If you don’t feel like growing yet another sprawling grid-based metropolis on Cities: Skylines, here’s a list of what you should do to create a charming small town instead!
- Keep residences small and spaced apart
- Create a main street and town center
- Consider renewable energy and recycling
- Integrate farming or fishing industry
- Spend time on landscaping and detailing
Task #1: Keep Residences Small and Spaced Apart
Unlike big cities where every last bit of space needs to be maximized, your small town gets to have plenty of open spaces.
If you want to, it’s also a good opportunity to forgo the usual grid layouts and experiment with curved, irregular roads.
You can follow the natural shape of the terrain to design your road layouts.

Instead of zoning swathes of residential at a time, zone your buildings individually and space them apart, to allow for plenty of open space in between.
Vary your zoning sizes — you can create buildings as small as 1×1.


If you like the look of a certain building, you can tick “Historical building” to prevent the house from upgrading into a larger mansion or apartment.

Task #2: Create a Main Street & Town Center
To give your small town a sense of community, design a town center where people converge for shopping, leisure, and administrative tasks.
Here you’ll want to place government offices, the bulk of your services, perhaps a nice big park, and some shops.
Plan out a main street along which you’ll place most of these public buildings. Since traffic won’t be much of an issue for your small population, a 4-lane road will be enough for the main street.

Task #3: Consider Renewable Energy & Recycling
If your map has plenty of available wind power, consider sticking to wind turbines for your power source, instead of building a coal power plant.
Also, since your population will be fairly small, you could go for a recycling center instead of a landfill site.
Doing the above things will mean your quaint town won’t have to have a patch of badly polluted ground from oil or coal power plants, or landfills.
Task #4: Integrate Farming or Fishing Industries
You’ll want to think about where your small town gets its income.
The farming and fishing industries are great for this — they’re much more fitting than the huge, smoke-belching factories of generic industry.
The Industries DLC will allow you to create a much more customized farming area with great looking crop fields, fruit tree plantations, and pastures.

Alternatively, if you don’t have Industries, you could just paint a district over that part of the map, give it the Farming industry specialization, then zone industry buildings there.
If you have the Sunset Harbor DLC, you can also create a fishing industry.
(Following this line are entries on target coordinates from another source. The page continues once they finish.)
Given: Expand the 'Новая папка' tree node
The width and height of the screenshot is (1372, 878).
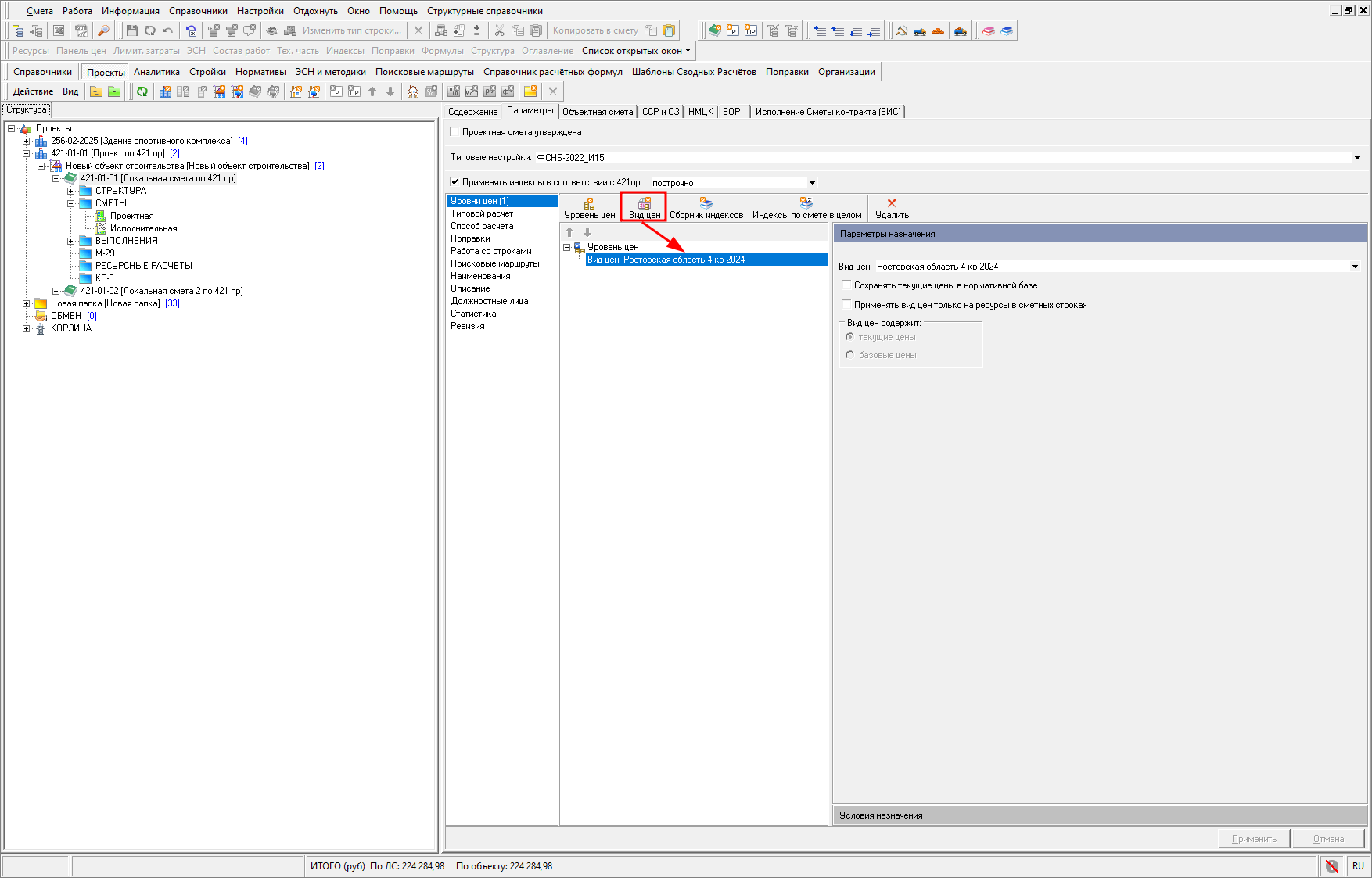Looking at the screenshot, I should (x=26, y=303).
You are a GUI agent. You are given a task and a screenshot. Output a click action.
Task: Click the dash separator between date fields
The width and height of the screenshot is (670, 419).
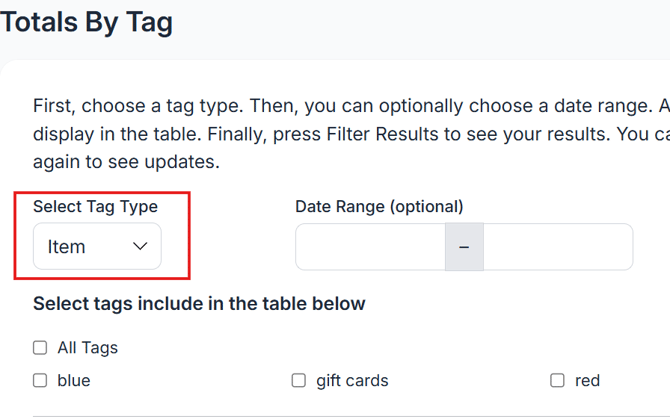pos(464,246)
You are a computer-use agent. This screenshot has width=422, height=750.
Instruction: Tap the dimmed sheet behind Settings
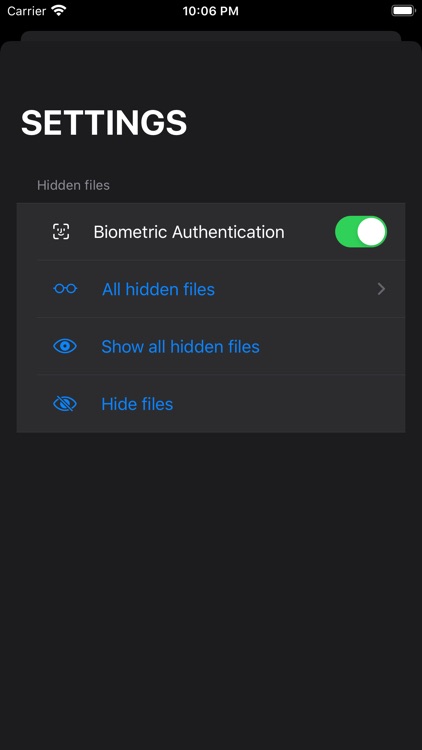click(211, 36)
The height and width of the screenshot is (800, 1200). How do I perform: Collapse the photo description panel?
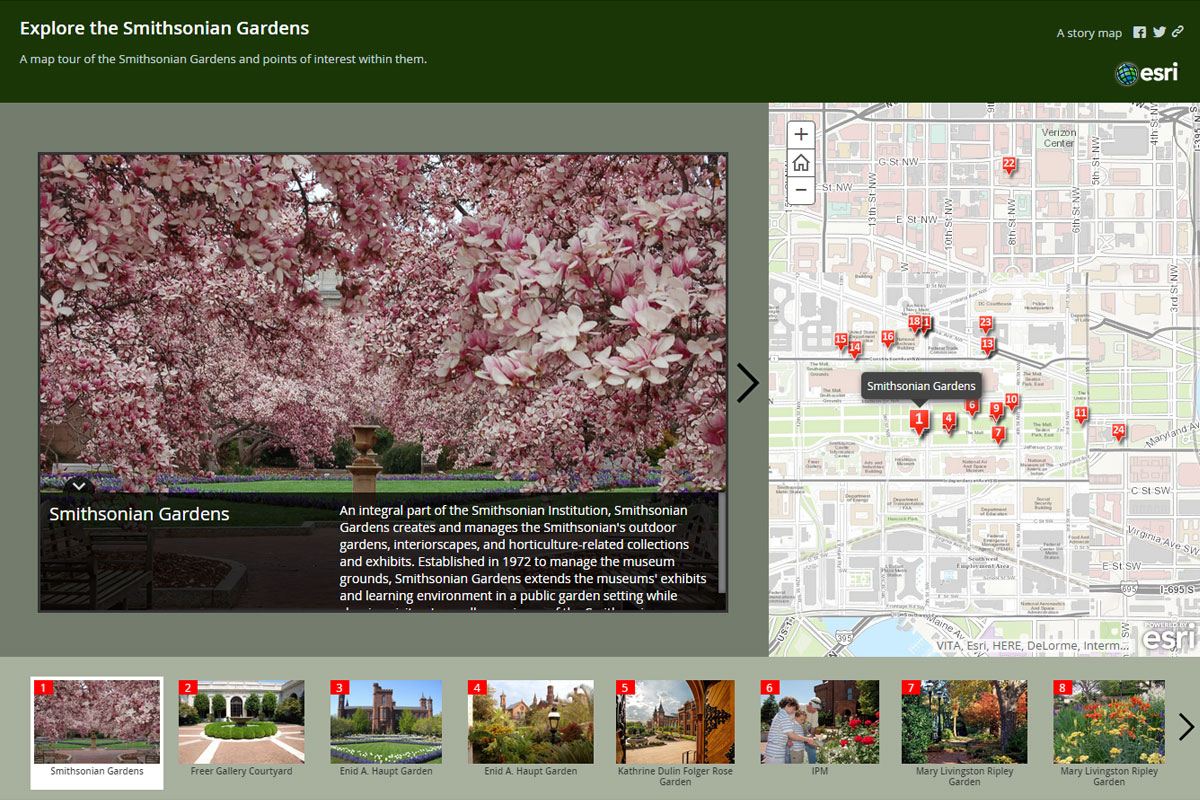[x=78, y=486]
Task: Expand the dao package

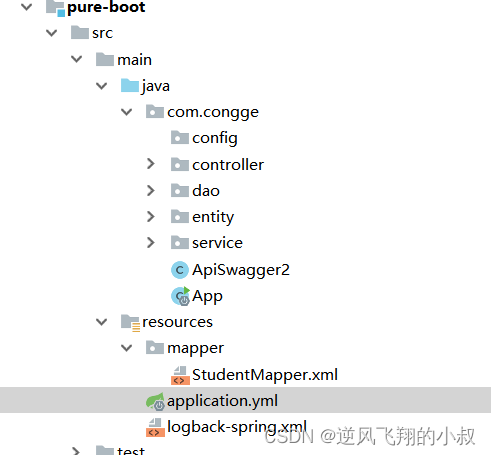Action: coord(151,190)
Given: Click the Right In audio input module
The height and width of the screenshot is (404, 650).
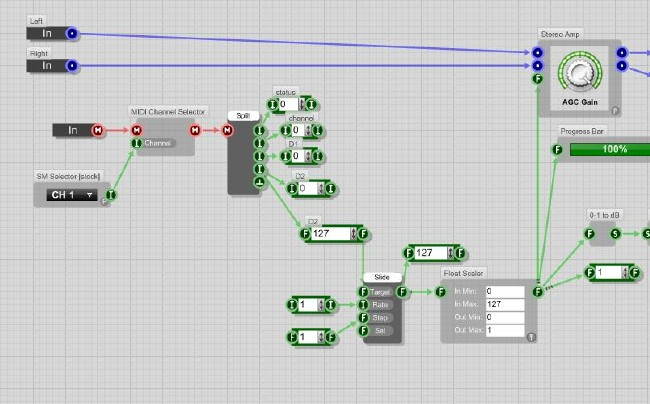Looking at the screenshot, I should click(46, 66).
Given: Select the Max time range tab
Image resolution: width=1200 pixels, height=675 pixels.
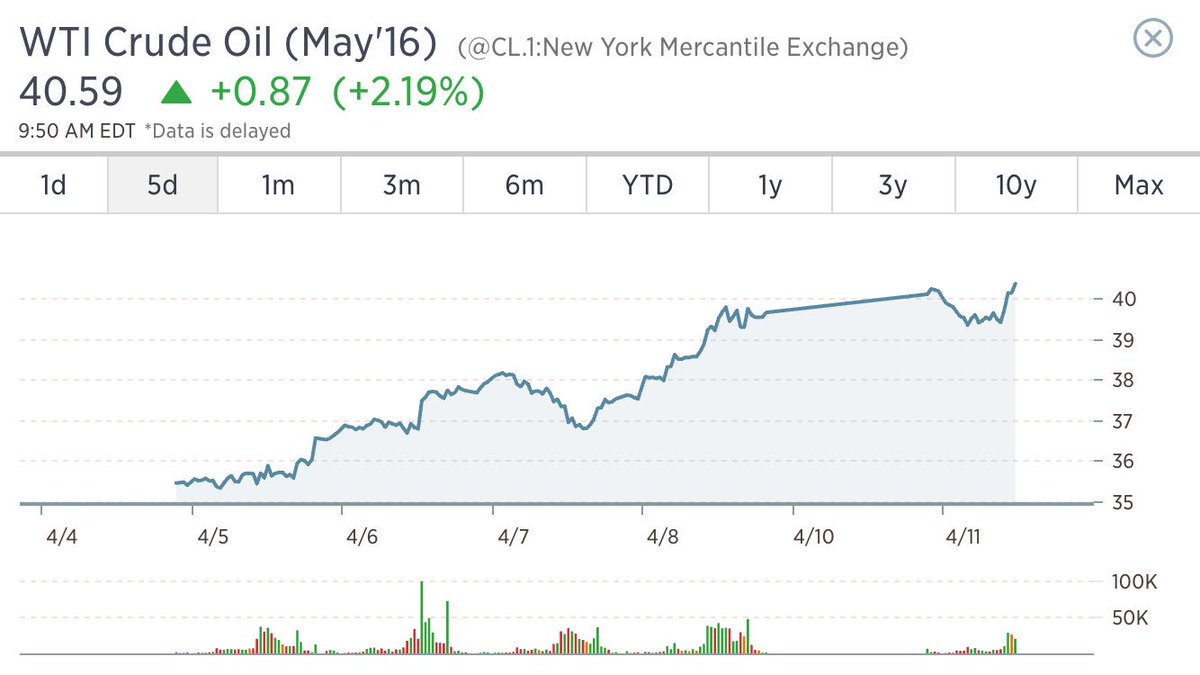Looking at the screenshot, I should tap(1139, 185).
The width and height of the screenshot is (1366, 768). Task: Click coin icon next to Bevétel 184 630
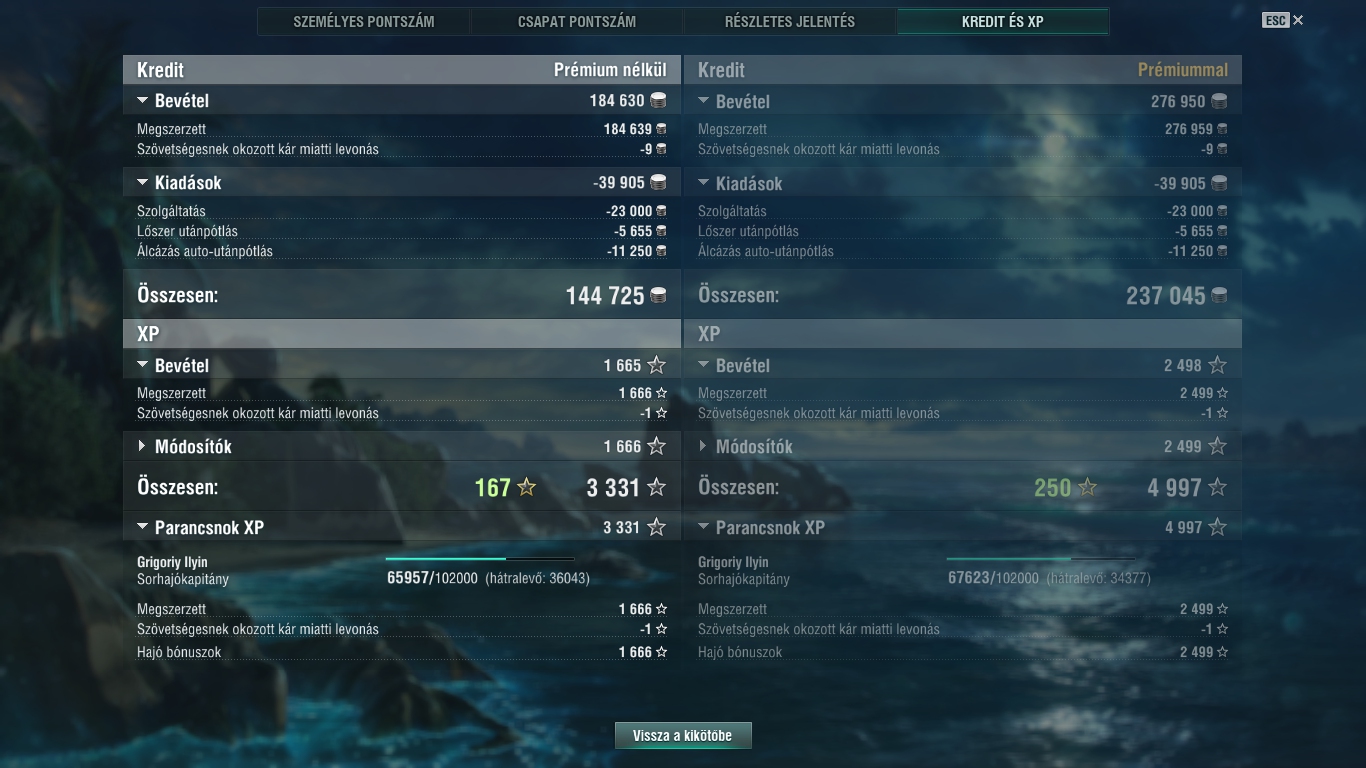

It’s a great way to integrate your map’s bodies of water into the narrative of your town!
Task #5: Spend Time on Landscaping and Detailing
Not having to tend to the needs of a massive population means you can pay a bit more attention to carefully beautifying your town.
The Steam Workshop has a lot of free assets that you can use to decorate.
For starters, MrMaison’s Nature Collection brings together a nice selection of trees and shrubberies that you can download all at once.
If you have the Parklife DLC, a big custom park in the middle of your town would be a great attraction.

Outside of park areas, you can also use assets from Parklife (or any free assets you wish to download from the Steam Workshop) to spruce up various spots around your town.

Optional: Use Mods To Make Management & Unlocking Easier
Building a small town forces you into a slower playstyle — which to some may be part of its appeal.
However, it does come with certain difficulties.
First, having such a small and slow-growing population means the balancing act of maintaining a positive budget in the early game can be even more difficult. You might find it tough to get enough tax income to sustain your basic utilities and services.
Another possible downside of keeping your population small is not having access to buildings that require a certain population milestone to unlock.
If you’d rather not deal with these issues and want to focus on the creative aspect instead, there are two mods that can make building your small town a lot easier: the Unlimited Money mod and the Unlock All mod.
You can find both under mods in the content manager.


Using these mods relieves you of any pressure to zone any more than you want, since you will no longer need the population (and the industry/commercial zoning to support them) for income or unlocking facilities.